C’est la tristement célèbre arnaque au faux coursier qui mène deux jeunes majeurs à comparaître devant le tribunal correctionnel de Nîmes, ce jeudi 29 janvier. Le 16 décembre 2025, une plainte est déposée pour escroquerie. La victime aurait reçu un appel téléphonique l’alertant d’une fraude qui serait en cours sur son compte bancaire. L’interlocuteur, à l’autre bout du fil, a ensuite convaincu la victime de remettre sa carte bancaire, ainsi que son code, à un coursier, prétendument dépêché pour rapporter le moyen de paiement au conseiller, chargé de sa destruction.
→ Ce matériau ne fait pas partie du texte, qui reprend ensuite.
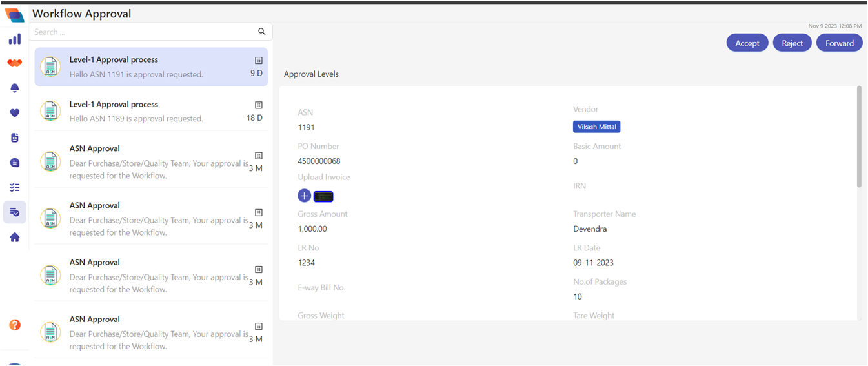The width and height of the screenshot is (868, 366).
Task: Select the clipboard icon in sidebar
Action: tap(14, 137)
Problème, le conseiller et le coursier n’existent pas. Il s’avère même qu’il s’agit de la même personne. Noah, 20 ans au moment des faits, en serait à sa troisième escroquerie de ce genre. Bien ficelée, elle permet de dérober de l’argent à des personnes, généralement âgées ou vulnéables, en utilisant simplement leur carte et leur code. Eliott, 18 ans lors des faits, aurait conduit la voiture permettant à son ami de récupérer les cartes bleues. Rôle de conducteur qu’il aurait endossé à deux reprises, le 11 décembre, au Grau-du-Roi et le 15 décembre, à Caveirac.
Recrutés sur Télégram
Malgré leurs manigances pour dérober les cartes bancaires, les deux jeunes habitant Calvisson ne seraient pas à l’initiative de cette escroquerie. « On a été recrutés sur Télégram », dit Noah, avant d’expliquer qu’ils auraient touché 200 et 400 € à se partager. « Celui qui organise tout ça est bien tranquille, lui », souligne Maître Guilhem Benezech, intervenant pour la défense de Noah. « J’étais à découvert, j’ai accepté directement », ajoute le jeune garçon. Pourtant, l’un comme l’autre, fébriles à la barre, ont compris la gravité de leurs actes. « Le pire, c’est le regard déçu de mes parents », dit Eliott avec regret. « C’est comme si j’avais arnaqué mes grands-parents », réalise Naoh avec dégoût. Par chance, les deux jeunes hommes disposent d’un casier judiciaire vierge.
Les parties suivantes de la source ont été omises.